How to convert a gguf model by myself, rather using official gguf model?
As we can see, there are three newest official bitnet 2b models: model1: https://huggingface.co/microsoft/bitnet-b1.58-2B-4T model2: https://huggingface.co/microsoft/bitnet-b1.58-2B-4T-bf16 model3: https://huggingface.co/microsoft/bitnet-b1.58-2B-4T-gguf The info I know is that model1 used for gpu inference, model2 used continual training and model3 used for cpu inference, is that right? When I use model3 to run the demo, it's fine, but if I change model 3 to model2 or model1, things went wrong, just like menthoned in https://github.com/microsoft/BitNet/issues/231 and https://github.com/microsoft/BitNet/issues/236. So I'm very curious about how your guys got the official gguf model? If I convert it by my-self, will the performance be the same? I have search all these issues, when asking about how to solve hf model convert to gguf model problem, the reply always be "using our official gguf model". BUT, what if I want to convert your official model2 to model3, how can I do? Any solutions?

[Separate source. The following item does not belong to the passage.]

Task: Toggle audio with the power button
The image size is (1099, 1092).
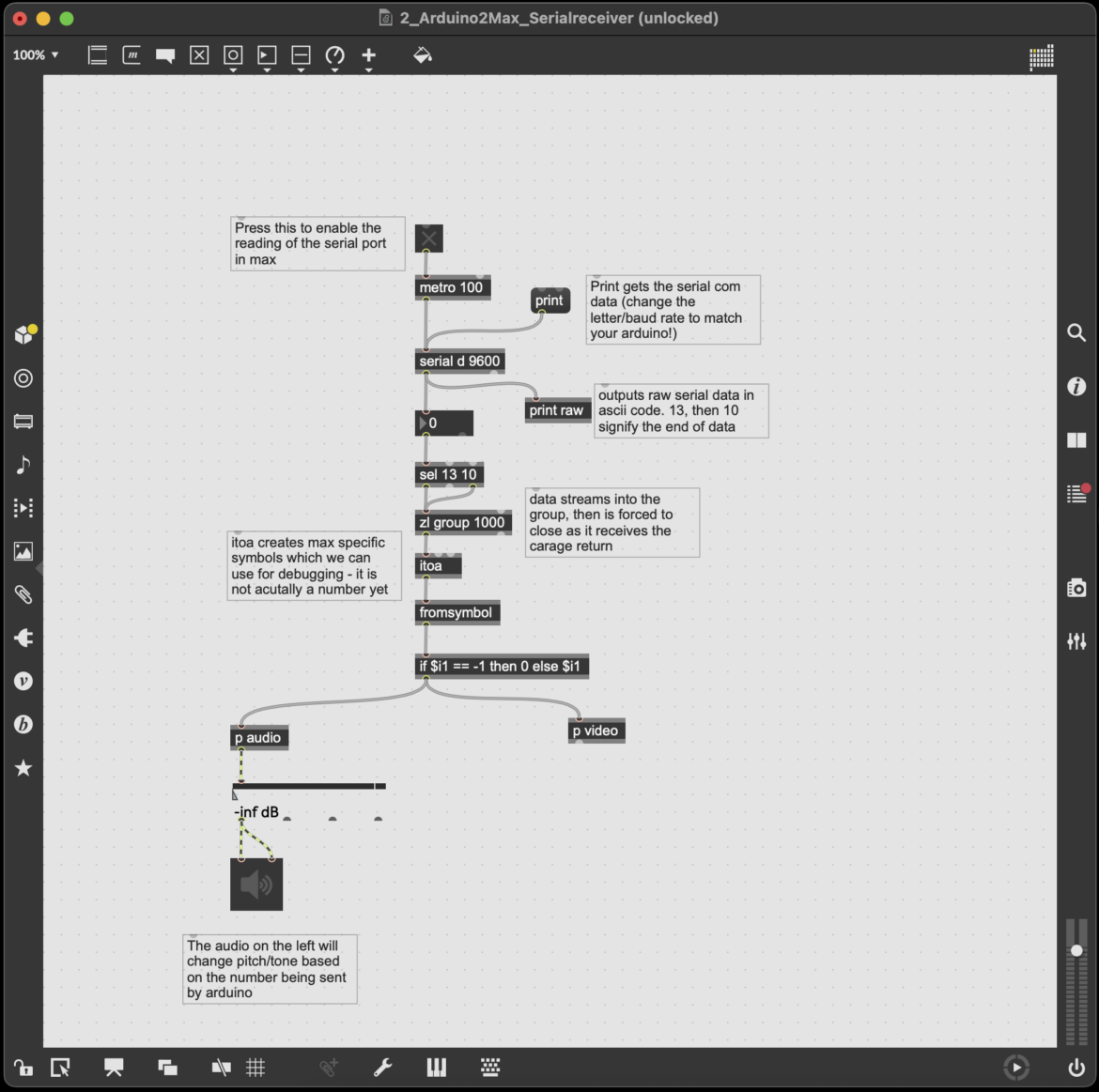Action: (x=1076, y=1068)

Thanks for the question, we will prepare for the conversion script to address this issue.
Thanks for the question, we will prepare for the conversion script to address this issue.
Thanks for your reply, really looking forward to your updates : )

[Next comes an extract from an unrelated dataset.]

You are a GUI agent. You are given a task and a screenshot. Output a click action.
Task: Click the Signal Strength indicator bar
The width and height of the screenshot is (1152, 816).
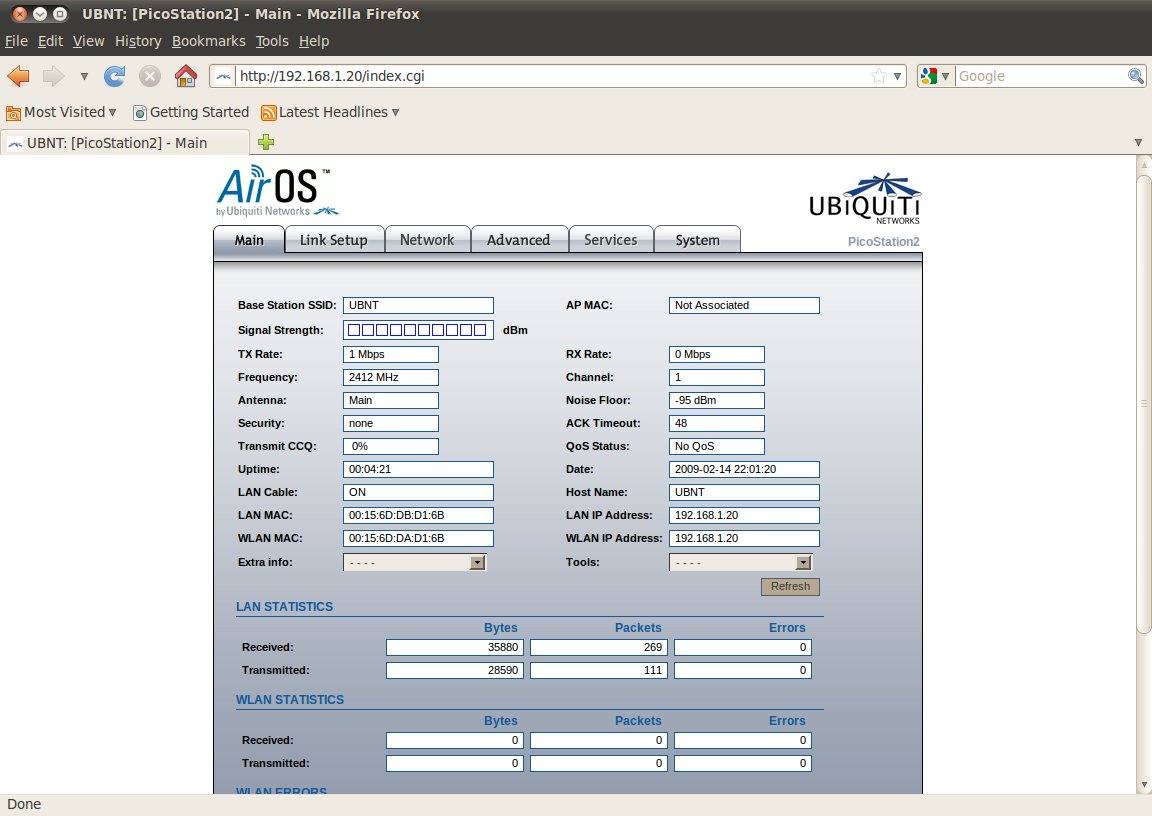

Thanks for the question, we will prepare for the conversion script to address this issue.
hello, any update?
The conversion script is now ready. You can find the instructions on how to use it here: https://github.com/microsoft/BitNet/?tab=readme-ov-file#convert-from-safetensors-checkpoints
Let us know if you encounter any issues or have further questions. Thanks for your patience!

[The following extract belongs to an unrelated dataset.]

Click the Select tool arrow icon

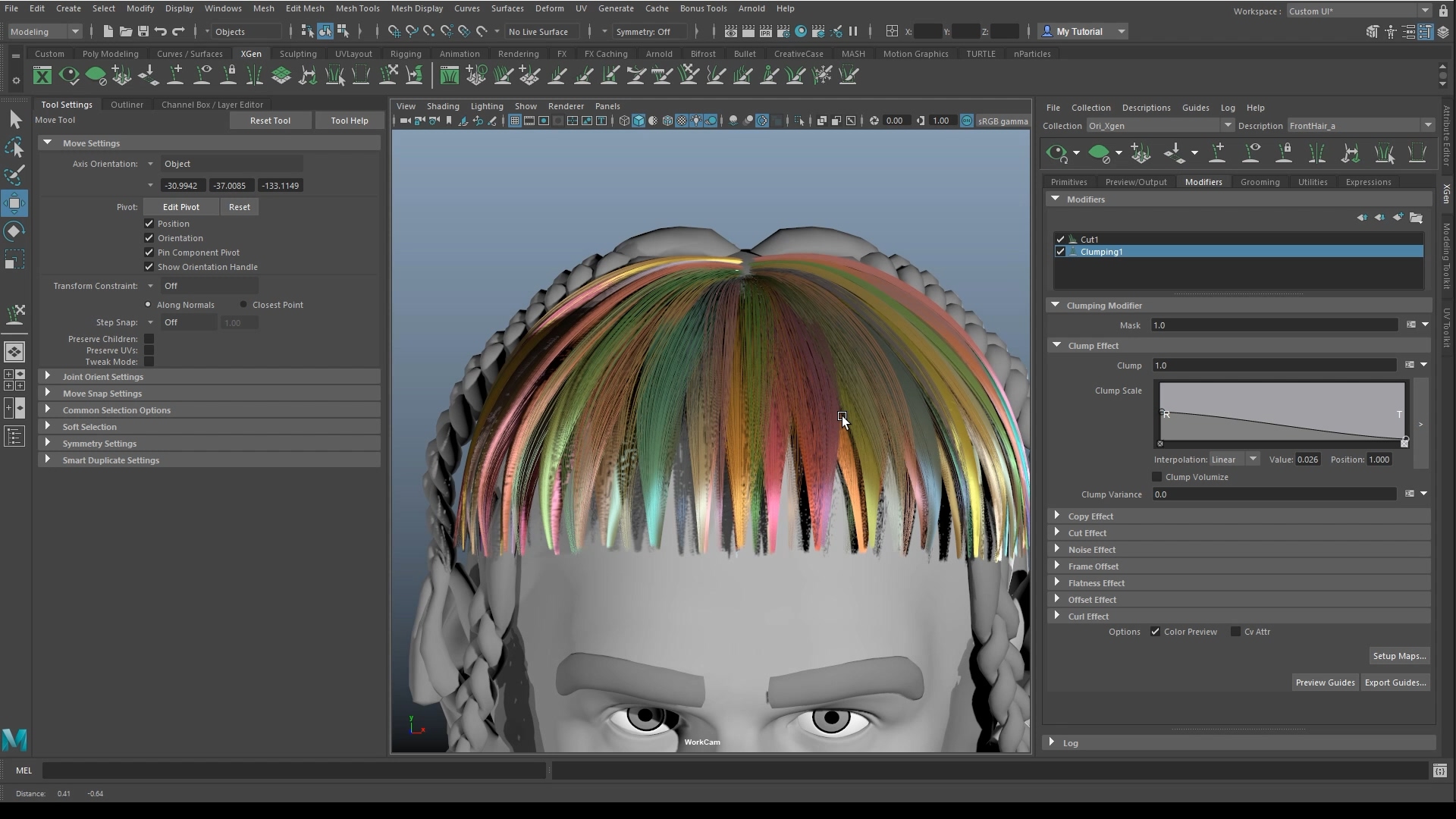(14, 119)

The conversion script is now ready. You can find the instructions on how to use it here: https://github.com/microsoft/BitNet/?tab=readme-ov-file#convert-from-safetensors-checkpoints
Let us know if you encounter any issues or have further questions. Thanks for your patience!
Thanks. My problems had solved.
Thanks for you excellent works, the model can be convert successfully. But I found that the converted model and official gguf model have some slightly differences of the architecture while running inference, so are the bf16 model and the gguf model you supply come from the same one model?
- converted model:
- official gguf model:
The difference in metadata like general.architecture and general.name is due to different versions of the gguf library. We used a customized internal version of the library to produce the official file, and these naming changes haven't been synced to the public PyPI release yet.
These are purely metadata differences and have no impact on the model's weights or inference performance. Your converted model will work correctly.